Your answer must be the records, copied with no change.

___

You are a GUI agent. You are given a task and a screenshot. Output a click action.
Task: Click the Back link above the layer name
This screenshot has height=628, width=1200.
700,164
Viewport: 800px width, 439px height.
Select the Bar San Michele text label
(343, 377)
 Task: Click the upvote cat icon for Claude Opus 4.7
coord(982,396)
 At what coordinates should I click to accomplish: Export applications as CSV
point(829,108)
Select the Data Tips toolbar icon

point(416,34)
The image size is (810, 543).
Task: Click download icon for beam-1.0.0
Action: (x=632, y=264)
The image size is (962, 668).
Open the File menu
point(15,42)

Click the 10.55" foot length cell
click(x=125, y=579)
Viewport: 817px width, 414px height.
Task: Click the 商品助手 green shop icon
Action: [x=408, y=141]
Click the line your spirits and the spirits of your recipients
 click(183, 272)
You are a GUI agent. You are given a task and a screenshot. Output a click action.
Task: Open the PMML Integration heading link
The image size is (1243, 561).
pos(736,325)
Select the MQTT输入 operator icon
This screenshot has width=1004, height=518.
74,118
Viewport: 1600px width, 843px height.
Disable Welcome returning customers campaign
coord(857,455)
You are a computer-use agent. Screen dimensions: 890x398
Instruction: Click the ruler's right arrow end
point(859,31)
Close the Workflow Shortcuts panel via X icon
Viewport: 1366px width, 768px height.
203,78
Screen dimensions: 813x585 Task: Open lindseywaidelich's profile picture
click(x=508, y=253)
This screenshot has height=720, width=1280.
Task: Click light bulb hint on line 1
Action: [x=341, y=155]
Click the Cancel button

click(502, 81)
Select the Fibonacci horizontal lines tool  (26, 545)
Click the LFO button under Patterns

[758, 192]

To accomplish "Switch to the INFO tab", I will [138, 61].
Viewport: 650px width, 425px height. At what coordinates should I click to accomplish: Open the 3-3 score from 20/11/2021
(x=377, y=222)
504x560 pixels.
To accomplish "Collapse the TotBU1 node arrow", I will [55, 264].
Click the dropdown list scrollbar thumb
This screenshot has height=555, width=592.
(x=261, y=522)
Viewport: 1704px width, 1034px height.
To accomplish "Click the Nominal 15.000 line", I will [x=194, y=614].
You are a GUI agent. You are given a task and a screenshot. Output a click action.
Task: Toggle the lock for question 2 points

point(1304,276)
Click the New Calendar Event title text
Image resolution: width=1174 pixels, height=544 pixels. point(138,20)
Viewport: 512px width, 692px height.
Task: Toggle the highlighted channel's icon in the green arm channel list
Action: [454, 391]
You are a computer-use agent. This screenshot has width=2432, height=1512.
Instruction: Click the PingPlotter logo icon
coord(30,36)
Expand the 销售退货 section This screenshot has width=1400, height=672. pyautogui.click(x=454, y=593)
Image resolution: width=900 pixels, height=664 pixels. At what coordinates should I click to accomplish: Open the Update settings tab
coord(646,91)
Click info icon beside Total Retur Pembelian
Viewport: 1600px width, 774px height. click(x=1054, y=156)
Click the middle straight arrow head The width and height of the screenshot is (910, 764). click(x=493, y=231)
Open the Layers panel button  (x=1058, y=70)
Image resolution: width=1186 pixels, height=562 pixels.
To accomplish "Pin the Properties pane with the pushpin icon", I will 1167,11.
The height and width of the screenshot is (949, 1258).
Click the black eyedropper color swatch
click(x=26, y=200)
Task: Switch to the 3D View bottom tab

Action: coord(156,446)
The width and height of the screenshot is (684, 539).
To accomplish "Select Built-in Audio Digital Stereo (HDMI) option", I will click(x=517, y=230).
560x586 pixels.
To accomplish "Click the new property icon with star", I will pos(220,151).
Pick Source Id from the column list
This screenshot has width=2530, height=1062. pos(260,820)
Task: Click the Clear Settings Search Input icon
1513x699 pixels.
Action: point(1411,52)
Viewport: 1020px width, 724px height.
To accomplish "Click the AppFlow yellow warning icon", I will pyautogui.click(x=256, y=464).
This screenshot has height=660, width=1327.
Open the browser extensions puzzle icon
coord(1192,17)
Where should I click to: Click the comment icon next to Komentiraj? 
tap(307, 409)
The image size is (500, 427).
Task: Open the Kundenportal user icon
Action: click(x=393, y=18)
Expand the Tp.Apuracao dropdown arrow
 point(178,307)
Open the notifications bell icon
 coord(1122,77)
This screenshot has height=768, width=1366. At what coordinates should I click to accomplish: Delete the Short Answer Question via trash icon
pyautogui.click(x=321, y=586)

___

## Exercise response
You are a GUI agent. You are given a task and a screenshot. Output a click action.
Task: Click the Back link above the layer name
This screenshot has height=628, width=1200.
700,164
Viewport: 800px width, 439px height.
Select the Bar San Michele text label
(343, 377)
 Task: Click the upvote cat icon for Claude Opus 4.7
coord(982,396)
 At what coordinates should I click to accomplish: Export applications as CSV
point(829,108)
Select the Data Tips toolbar icon

point(416,34)
The image size is (810, 543).
Task: Click download icon for beam-1.0.0
Action: (x=632, y=264)
The image size is (962, 668).
Open the File menu
point(15,42)

Click the 10.55" foot length cell
click(x=125, y=579)
Viewport: 817px width, 414px height.
Task: Click the 商品助手 green shop icon
Action: [x=408, y=141]
Click the line your spirits and the spirits of your recipients
 click(183, 272)
You are a GUI agent. You are given a task and a screenshot. Output a click action.
Task: Open the PMML Integration heading link
The image size is (1243, 561).
pos(736,325)
Select the MQTT输入 operator icon
This screenshot has width=1004, height=518.
74,118
Viewport: 1600px width, 843px height.
Disable Welcome returning customers campaign
coord(857,455)
You are a computer-use agent. Screen dimensions: 890x398
Instruction: Click the ruler's right arrow end
point(859,31)
Close the Workflow Shortcuts panel via X icon
Viewport: 1366px width, 768px height.
203,78
Screen dimensions: 813x585 Task: Open lindseywaidelich's profile picture
click(x=508, y=253)
This screenshot has height=720, width=1280.
Task: Click light bulb hint on line 1
Action: [x=341, y=155]
Click the Cancel button

click(502, 81)
Select the Fibonacci horizontal lines tool  (26, 545)
Click the LFO button under Patterns

[758, 192]

To accomplish "Switch to the INFO tab", I will [138, 61].
Viewport: 650px width, 425px height. At what coordinates should I click to accomplish: Open the 3-3 score from 20/11/2021
(x=377, y=222)
504x560 pixels.
To accomplish "Collapse the TotBU1 node arrow", I will [55, 264].
Click the dropdown list scrollbar thumb
This screenshot has height=555, width=592.
(x=261, y=522)
Viewport: 1704px width, 1034px height.
To accomplish "Click the Nominal 15.000 line", I will [x=194, y=614].
You are a GUI agent. You are given a task and a screenshot. Output a click action.
Task: Toggle the lock for question 2 points

point(1304,276)
Click the New Calendar Event title text
Image resolution: width=1174 pixels, height=544 pixels. point(138,20)
Viewport: 512px width, 692px height.
Task: Toggle the highlighted channel's icon in the green arm channel list
Action: [454, 391]
You are a computer-use agent. This screenshot has width=2432, height=1512.
Instruction: Click the PingPlotter logo icon
coord(30,36)
Expand the 销售退货 section This screenshot has width=1400, height=672. pyautogui.click(x=454, y=593)
Image resolution: width=900 pixels, height=664 pixels. At what coordinates should I click to accomplish: Open the Update settings tab
coord(646,91)
Click info icon beside Total Retur Pembelian
Viewport: 1600px width, 774px height. click(x=1054, y=156)
Click the middle straight arrow head The width and height of the screenshot is (910, 764). click(x=493, y=231)
Open the Layers panel button  (x=1058, y=70)
Image resolution: width=1186 pixels, height=562 pixels.
To accomplish "Pin the Properties pane with the pushpin icon", I will 1167,11.
The height and width of the screenshot is (949, 1258).
Click the black eyedropper color swatch
click(x=26, y=200)
Task: Switch to the 3D View bottom tab

Action: coord(156,446)
The width and height of the screenshot is (684, 539).
To accomplish "Select Built-in Audio Digital Stereo (HDMI) option", I will click(x=517, y=230).
560x586 pixels.
To accomplish "Click the new property icon with star", I will pos(220,151).
Pick Source Id from the column list
This screenshot has width=2530, height=1062. pos(260,820)
Task: Click the Clear Settings Search Input icon
1513x699 pixels.
Action: point(1411,52)
Viewport: 1020px width, 724px height.
To accomplish "Click the AppFlow yellow warning icon", I will pyautogui.click(x=256, y=464).
This screenshot has height=660, width=1327.
Open the browser extensions puzzle icon
coord(1192,17)
Where should I click to: Click the comment icon next to Komentiraj? 
tap(307, 409)
The image size is (500, 427).
Task: Open the Kundenportal user icon
Action: click(x=393, y=18)
Expand the Tp.Apuracao dropdown arrow
 point(178,307)
Open the notifications bell icon
 coord(1122,77)
This screenshot has height=768, width=1366. At what coordinates should I click to accomplish: Delete the Short Answer Question via trash icon
pyautogui.click(x=321, y=586)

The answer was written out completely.